You provide no evidence that the increase in postoperative sepsis or catheter infections are due to lack of hand washing. On the contrary, surgery and catheter insertions are about the only times in medical care when hands are ALWAYS washed meticulously. These bacteria are everywhere, including all over the patients own skin, their GI tract, etc. The increase is more likely due to increasing prevalence of resistant bacteria and increasingly older/sicker patients who are less able to fight off bacterial infections.


Take a complex issue such as infection with bacterial and viral agents that have had millions of years of natural selection and evolution to perfect their survival skills, and attack it with a popular economist's simplistic solutions and miraculously another problem is solved.This is another example of the self-proclaimed Best and Brightest actually being the Worst and Dimmest.


Have you ever lived with a doctor? Looked at his hands? I have. The doctor's hands were in constant pain, rough and dry from all the hand washing he did. Using rubber gloves throughout the day didn't help. It just made it worse; even the hypoallergenic gloves didn't help.

syed mansoor hussain

Sadly I hope some of us know how Semmelweis ended up.



Mike B:

Your analysis might have some legs were it not that Docs are less likely to wash than RN's. RN's have much more patient contact and, to the extent that time and hand damage were the issue, we should expect the same poor hygiene. In fact, it is a cultural issue. Docs are high status and can get away with not washing RN's, not so much.

Wonks Anonymous

An alternative approach would be an accountable care organization where doctors work together as a team and the results of one doctor are closely identified with those of all the other doctors.

As someone once said about Kaiser Permanente: Here their doctor's name is Kaiser.

Not surprisingly everyone works just a little harder to keep things clean and the results for hospital borne infections show it.

Ian Kemmish

I suspect the forensic work you mention was not carried out in a hospital.

At a crime scene, the people touching the objects will have come from different places, probably won't have interacted much with each other (or at all, if it's a burglar), and won't have washed their hands abnormally often.

In a hospital, you have a lot of people constantly in intimate contact with each other (this is, isn't it, how superbugs spread in the first place?) and washing their hands many times a day, both with detergent and with alcohol.

From my position of total ignorance on the subject, I suspect that this would lead to everyone in the hospital having unusually similar skin bacteria "profiles". If the question you seek to answer is "which surgeon had this particular strain of C dificile on his skin twenty hand-washings ago?" I don't think this approach will help.

Gerald J Barron MD

We Docs need to start using gloves when touching our patients, just like the people serving you hot dogs at costco. It is safer for the patient and the doctor. The cost of the gloves is much less than one law suit


It seems like a situation that will require a multi-part solution.
First patients should speak up on their own behalf. "Doc, did you disinfect your hands before you walked in here?" Second perhaps would be the general consequences for the hospital for high infection rates. And then perhaps Third some sort of forensic approach to link an infection to its source person.

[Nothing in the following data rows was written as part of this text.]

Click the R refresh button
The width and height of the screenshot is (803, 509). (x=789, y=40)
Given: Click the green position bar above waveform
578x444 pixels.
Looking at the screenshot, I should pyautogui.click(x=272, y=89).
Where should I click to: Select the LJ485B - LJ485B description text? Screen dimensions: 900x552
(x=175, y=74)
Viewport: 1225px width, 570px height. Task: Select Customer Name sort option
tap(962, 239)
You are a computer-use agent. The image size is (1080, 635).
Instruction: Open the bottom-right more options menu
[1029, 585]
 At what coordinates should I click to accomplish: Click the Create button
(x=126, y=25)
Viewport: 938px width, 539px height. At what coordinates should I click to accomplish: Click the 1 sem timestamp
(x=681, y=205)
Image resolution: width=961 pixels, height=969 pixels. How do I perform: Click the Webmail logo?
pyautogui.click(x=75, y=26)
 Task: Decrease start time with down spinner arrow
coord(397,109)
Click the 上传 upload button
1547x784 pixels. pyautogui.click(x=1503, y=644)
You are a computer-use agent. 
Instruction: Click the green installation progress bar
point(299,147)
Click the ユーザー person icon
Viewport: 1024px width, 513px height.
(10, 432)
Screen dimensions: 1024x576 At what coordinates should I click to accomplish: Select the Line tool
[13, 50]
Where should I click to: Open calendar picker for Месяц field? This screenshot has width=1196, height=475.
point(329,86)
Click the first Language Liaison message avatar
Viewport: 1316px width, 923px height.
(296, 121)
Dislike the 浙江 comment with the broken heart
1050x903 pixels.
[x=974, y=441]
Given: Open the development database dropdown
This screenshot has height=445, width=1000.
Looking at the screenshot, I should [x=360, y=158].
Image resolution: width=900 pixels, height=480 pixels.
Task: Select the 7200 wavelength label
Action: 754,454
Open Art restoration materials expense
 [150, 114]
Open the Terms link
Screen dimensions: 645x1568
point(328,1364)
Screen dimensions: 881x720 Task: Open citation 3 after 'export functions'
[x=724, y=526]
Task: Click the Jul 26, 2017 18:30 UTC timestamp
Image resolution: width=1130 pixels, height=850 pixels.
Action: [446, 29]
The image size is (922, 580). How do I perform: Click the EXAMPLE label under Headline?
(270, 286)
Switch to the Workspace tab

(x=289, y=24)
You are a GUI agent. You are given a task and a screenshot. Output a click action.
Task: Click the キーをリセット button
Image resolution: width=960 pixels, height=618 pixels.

I really disagree with Mike B that "Disinfection needs to be made nearly costless to drive up use of the service." Many doctors are simply unwilling to face up to the consequences of their actions. The cost of Doctors not washing there hands (or using gloves, or purel) can be life and death. Why don't they consider good hygiene to be a major part of being a good doctor? Why would a doc be satisfied with saving one patients life by some brilliant diagnosis and then killing another patient with a careless infection. They all took an oath to "first do no harm." Its a cultural problem.



Why is everything so focused on the "doctors"? What about nurses, aides, therapists, etc. There are many more contacts with hospitalized patients made by ancillary personnel than the doctors. Seems like the doctors are an easy target -- maybe your article should point at "healthcare workers"?